Aber auch die EU, unter deutscher Ratspräsidentschaft, ist gefordert, mäßigenden Einfluss auf den Verbündeten zu nehmen. Es kann nicht angehen, dass Brüssel und Berlin mit Blick auf das Flüchtlingsabkommen EU/Türkei immer wieder beide Augen zudrücken und damit ungezählte Todesopfer dieses Kriegs im Südkaukasus in Kauf nehmen. Der Preis ist zu hoch, die Glaubwürdigkeit der politischen Entscheidungsträger leidet und das Vertrauen in demokratische und moralische Maßstäbe schwindet.
 
Wenn die Türkei und Aserbaidschan sich jetzt gegen die ersten Versuche der OSZE und gegen entsprechende Appelle der Präsidenten Frankreichs und Russlands stellen, die beteiligten Parteien an den Verhandlungstisch zu bringen, spricht das eine Sprache, auf die es nur eine Antwort geben kann: hoher politische Druck des Westens auf die Despoten in Baku und Ankara, und letztendlich wirksame Sanktionen. Es kann nur eine politische Lösung geben.
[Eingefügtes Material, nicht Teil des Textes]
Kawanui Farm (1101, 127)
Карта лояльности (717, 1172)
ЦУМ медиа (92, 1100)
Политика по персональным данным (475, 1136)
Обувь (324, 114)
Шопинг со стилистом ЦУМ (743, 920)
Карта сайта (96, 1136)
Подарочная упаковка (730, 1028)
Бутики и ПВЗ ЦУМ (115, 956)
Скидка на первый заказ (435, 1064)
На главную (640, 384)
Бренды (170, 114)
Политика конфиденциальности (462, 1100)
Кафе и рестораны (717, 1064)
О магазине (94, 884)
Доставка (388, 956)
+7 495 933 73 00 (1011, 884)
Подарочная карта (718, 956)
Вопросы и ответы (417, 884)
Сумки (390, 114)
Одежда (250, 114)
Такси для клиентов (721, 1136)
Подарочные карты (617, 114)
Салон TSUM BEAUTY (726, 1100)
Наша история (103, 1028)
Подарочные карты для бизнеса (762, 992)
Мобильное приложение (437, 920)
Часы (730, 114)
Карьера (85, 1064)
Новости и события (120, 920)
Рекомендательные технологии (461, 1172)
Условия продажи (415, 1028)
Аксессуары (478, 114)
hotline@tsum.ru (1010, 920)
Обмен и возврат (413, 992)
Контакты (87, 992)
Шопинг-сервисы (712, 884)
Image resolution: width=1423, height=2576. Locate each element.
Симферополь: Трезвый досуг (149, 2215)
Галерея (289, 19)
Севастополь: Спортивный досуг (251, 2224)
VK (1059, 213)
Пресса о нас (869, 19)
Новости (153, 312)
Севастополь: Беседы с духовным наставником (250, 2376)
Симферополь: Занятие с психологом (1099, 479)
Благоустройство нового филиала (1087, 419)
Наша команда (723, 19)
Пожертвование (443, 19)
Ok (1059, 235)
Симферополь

Der ZAD-Vorsitzende weist in großer Sorge darauf hin, dass die Armenier in Berg-Karabach in tödlicher Bedrohung leben: „Die staatlich angeordneten Massaker von Sumgait und Baku, mit denen Präsident Aliyev 1988 die armenische Bevölkerung Aserbaidschans überzogen hat, waren der Auslöser für den Freiheitskampf der Karabach-Armenier. Ihre einzige Überlebenschance bestand darin, sich frei zu machen vom Machtanspruch Bakus und die Unabhängigkeit anzustreben. Keiner dieser Armenier würde es überleben, wenn es Aserbaidschan gelänge, sich die Republik Berg-Karabach wieder einzuverleiben.“
 
Baku argumentiert gern, Berg-Karabach gehöre völkerrechtlich zu Aserbaidschan. Eine Formulierung, die westliche Medien gern und ohne Überprüfung übernommen haben. Tatsächlich ist der völkerrechtliche Status Berg-Karabachs umstritten. Der ZAD weist jedoch auf eine ganze Reihe von Fakten hin, die diese These fragwürdig erscheinen lassen:
Die Sowjetunion unter ihrem Führer Stalin hat 1921 die armenische Provinz Karabach - wie übrigens auch die ebenfalls armenische Provinz Nachitschewan -  gegen jedes Völkerrecht und gegen den erklärten Willen der Bevölkerung an Aserbaidschan überschrieben; die oben beschriebenen Massaker von Sumgait  und Baku ließen den Armeniern keinen Ausweg, als sich gegen die Machthaber zu erheben; die Armenier haben in einer Volksabstimmung 1991 ihr Recht auf Selbstbestimmung und damit das völkerrechtlich verbriefte Recht wahrgenommen, einen eigenen Staat zu gründen; der Internationale Gerichts-Hof (IGH) hat in Bezug auf den Kosovo festgestellt, dass eine einseitige Unabhängigkeitserklärung nicht grundsätzlich gegen das Völkerrecht verstößt; die Volksabstimmung von Karabach war gedeckt durch die zu der Zeit noch gültige sowjetische Verfassung.
 
Der Zentralrat der Armenier fordert die internationale Gemeinschaft auf, die Rechte der Karabach-Armenier endlich anzuerkennen. Und damit das Leben der rund 150.000 Einwohner der Republik nachhaltig zu sichern. Der ZAD fordert die internationale Anerkennung Berg-Karabachs und verknüpft damit die Hoffnung, die territorialen Ansprüche der Türkei und Aserbaidschans für alle Zeiten zu neutralisieren. „Es wird Zeit, die Waffenstillstands-Verhandlungen zu einem tragfähigen Ende zu bringen“, so Owassapian. „Wir müssen bedauerlicherweise konstatieren, dass Aserbaidschan mit der Unterstützung Ankaras einen Testlauf gestartet hat, um die Sprachfähigkeit des Westens zu prüfen. Mit einem erschütternden Ergebnis: Schweigen“.
 
Berg-Karabach konnte nie ein Interesse an einem Waffengang haben, der Aggressor in diesem Fall ist eindeutig Aserbaidschan. Die Armenier in Berg-Karabach wollen nur eines - in Frieden und Freiheit und Würde leben.
 
 
 
Zentralrat der Armenier in Deutschland e.V.